Recibiéronse con el júbilo natural en
Bruselas las nuevas de estos sucesos, y dieron aliento para continuar la guerra
con los holandeses, al paso que éstos sintieron profundamente aquel descalabro
que venía tan en su daño. Sin embargo, por falta de recursos no pudo Spínola
darle a la guerra poderoso impulso, y como los holandeses se mantenían a la
defensiva casi siempre, se continuó con tibieza en los dos años sucesivos,
limitándose todo a la empresa de Amberes que intentaron los holandeses sin
éxito alguno.
Al fin,
comenzó el famoso sitio de Breda. Henchido de arrogancia Felipe IV, como quien
no había experimentado reveses todavía, ni escuchaba más que lisonjas,
escribió aquel mandato célebre: «Marqués de Spínola, tomad Breda», y no hubo
más si no comenzar el sitio (1626), el cual pudo compararse con el de Ostende,
por lo largo y costoso. La guarnición era tan numerosa, que llegó en ocasiones
a cuarenta mil hombres; la artillería mucha; terribles las fortificaciones;
pero todo cedió a la constancia y al valor de los españoles. En vano Mauricio
de Nassau con numeroso ejército pretendió obligarlos a levantar el cerco:
frustrados una vez y otra sus intentos, murió sin verlos logrados, y Breda se
rindió al fin á los dos meses de sitio. Sucedió a Mauricio en el mando de los
ejércitos enemigos su hijo Enrique de Nassau.

____________________

*Enunciado 1*: Resume en dos oraciones el fragmento sobre el sitio de Breda.
*Enunciado 2*: Extrae del fragmento sobre el sitio de Breda el pasaje que va desde "Recibiéronse con el" hasta "éxito alguno.", incluidas estas últimas palabras.

Entradas contenidas en un conjunto de datos:
____________________

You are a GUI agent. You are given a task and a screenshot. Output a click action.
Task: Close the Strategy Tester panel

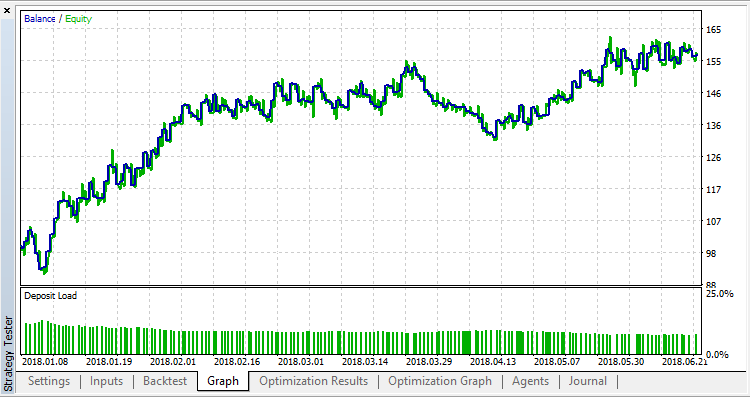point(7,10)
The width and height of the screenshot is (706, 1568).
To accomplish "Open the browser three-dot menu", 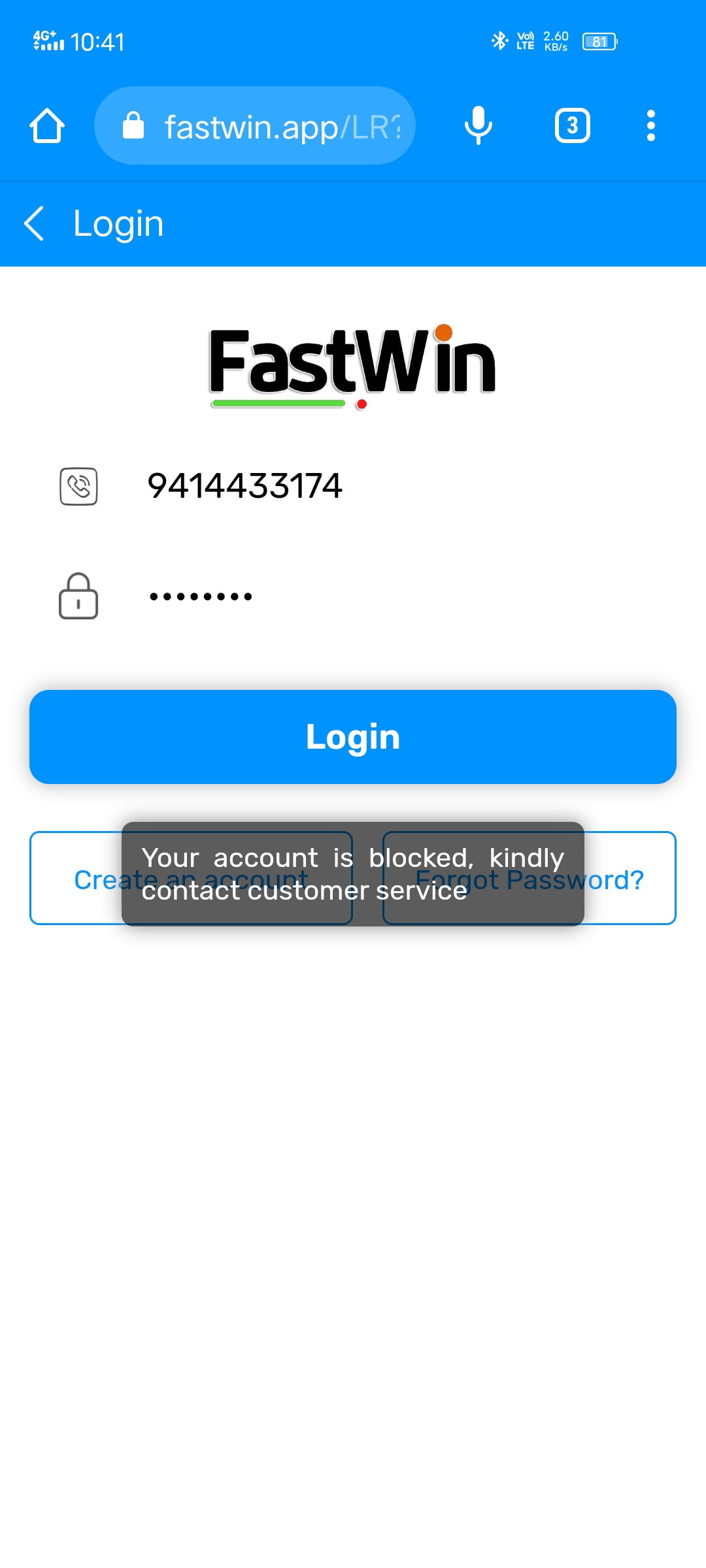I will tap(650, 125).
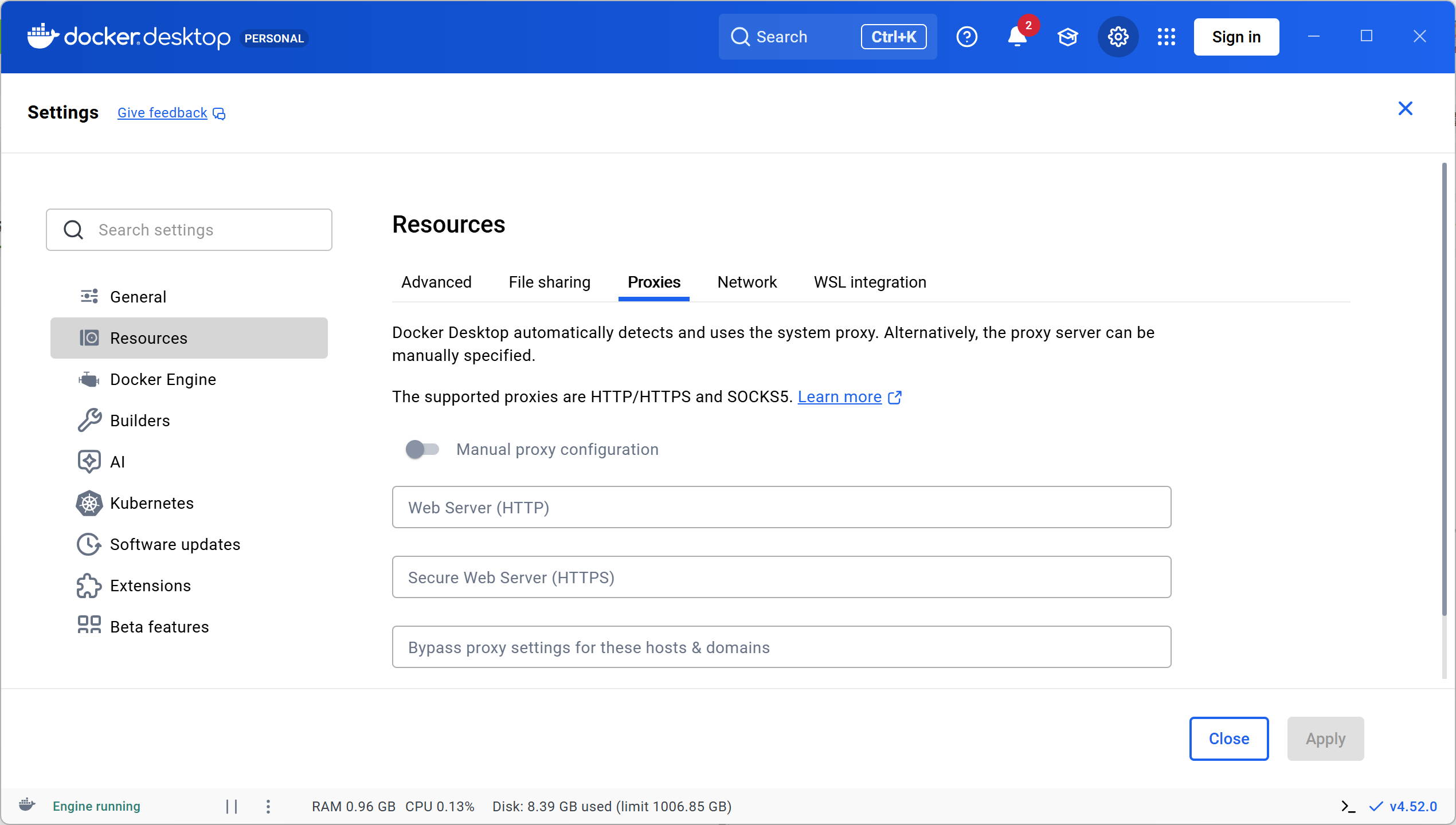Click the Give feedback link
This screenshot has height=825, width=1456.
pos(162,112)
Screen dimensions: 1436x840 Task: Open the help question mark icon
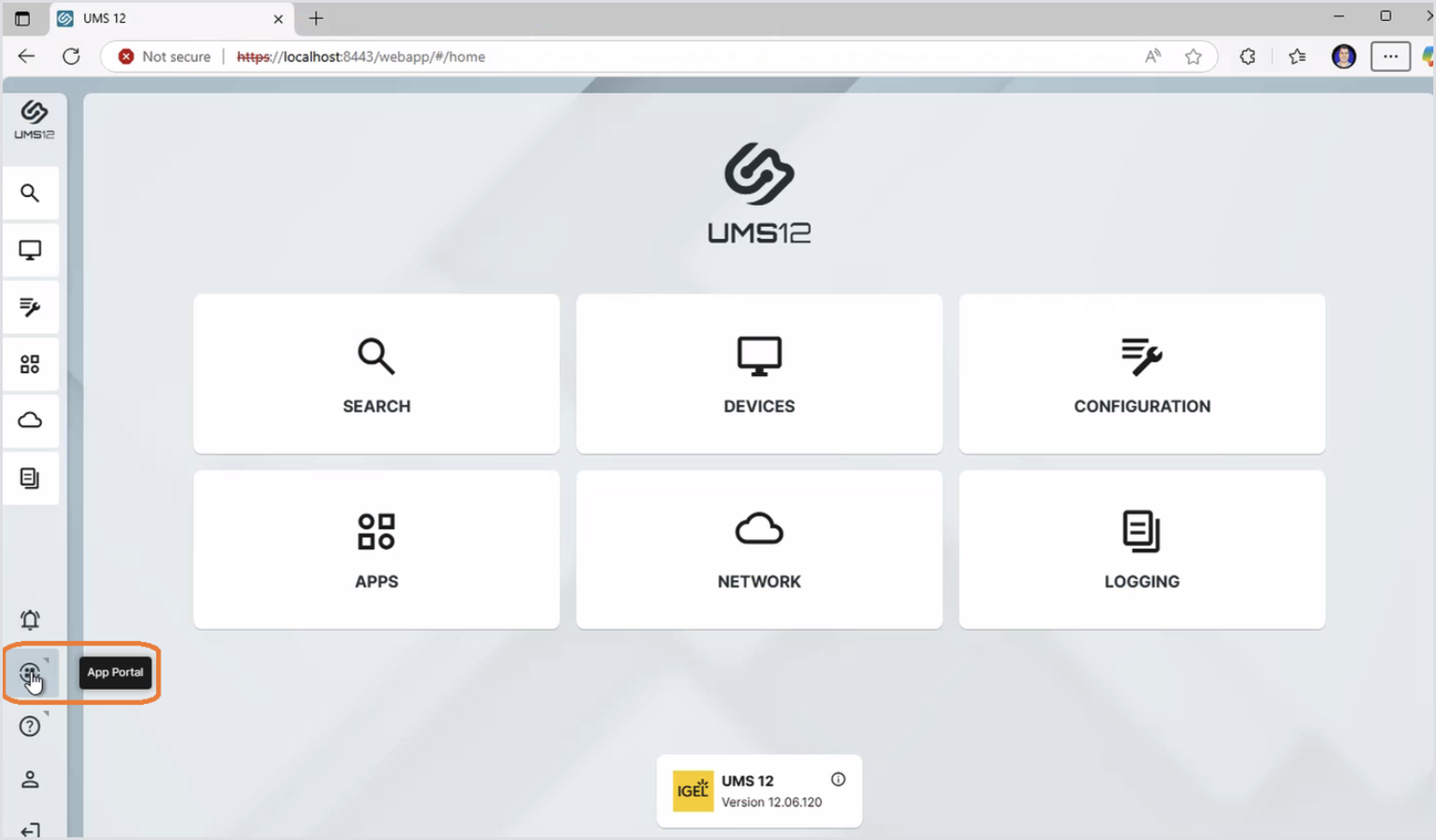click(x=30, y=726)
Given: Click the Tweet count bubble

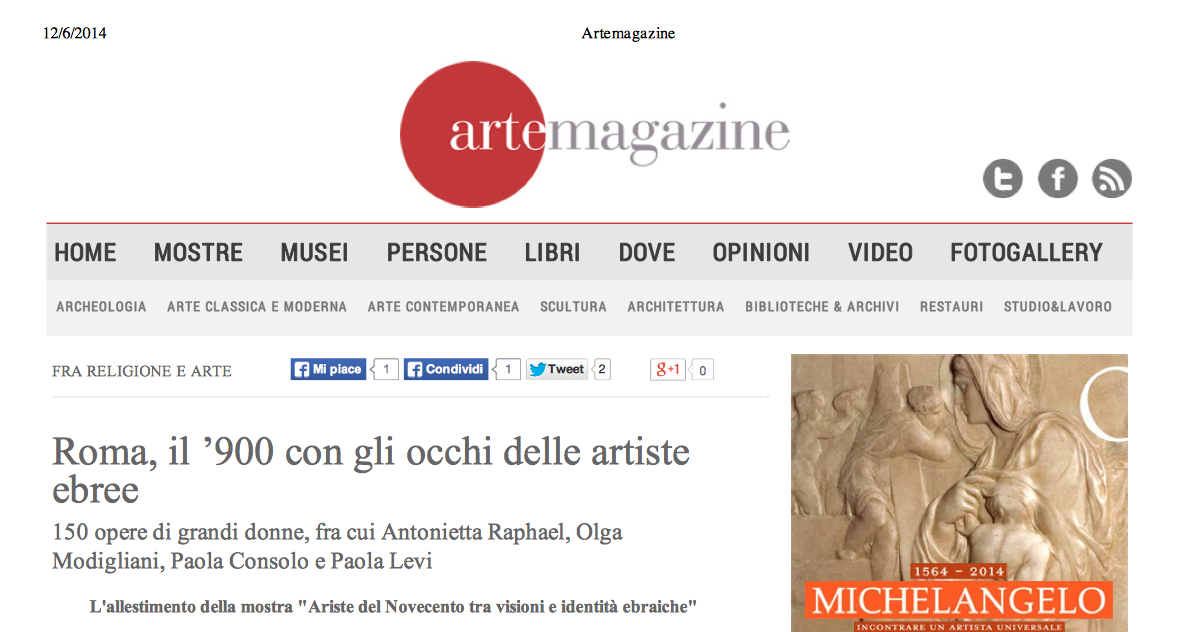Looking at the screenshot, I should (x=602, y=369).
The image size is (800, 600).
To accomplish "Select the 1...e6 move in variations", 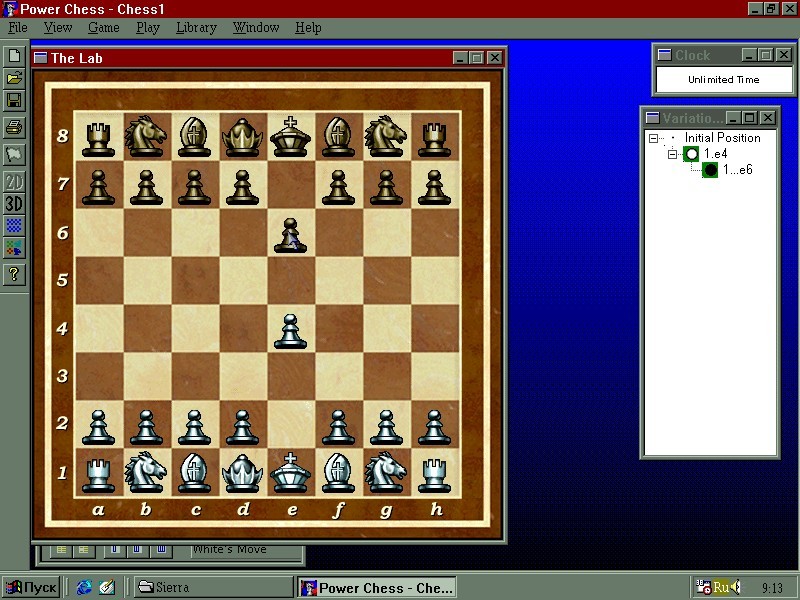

____________________

*Respuesta final 1*: Por falta de recursos, Spínola no pudo dar gran impulso a la guerra contra los holandeses, hasta que Felipe IV le ordenó tomar Breda. El sitio fue largo y costoso frente a una guarnición numerosa y bien fortificada, y aunque Mauricio de Nassau intentó obligar a los españoles a levantar el cerco, murió sin conseguirlo y la plaza se rindió.

*Respuesta final 2*:
Recibiéronse con el júbilo natural en
Bruselas las nuevas de estos sucesos, y dieron aliento para continuar la guerra
con los holandeses, al paso que éstos sintieron profundamente aquel descalabro
que venía tan en su daño. Sin embargo, por falta de recursos no pudo Spínola
darle a la guerra poderoso impulso, y como los holandeses se mantenían a la
defensiva casi siempre, se continuó con tibieza en los dos años sucesivos,
limitándose todo a la empresa de Amberes que intentaron los holandeses sin
éxito alguno.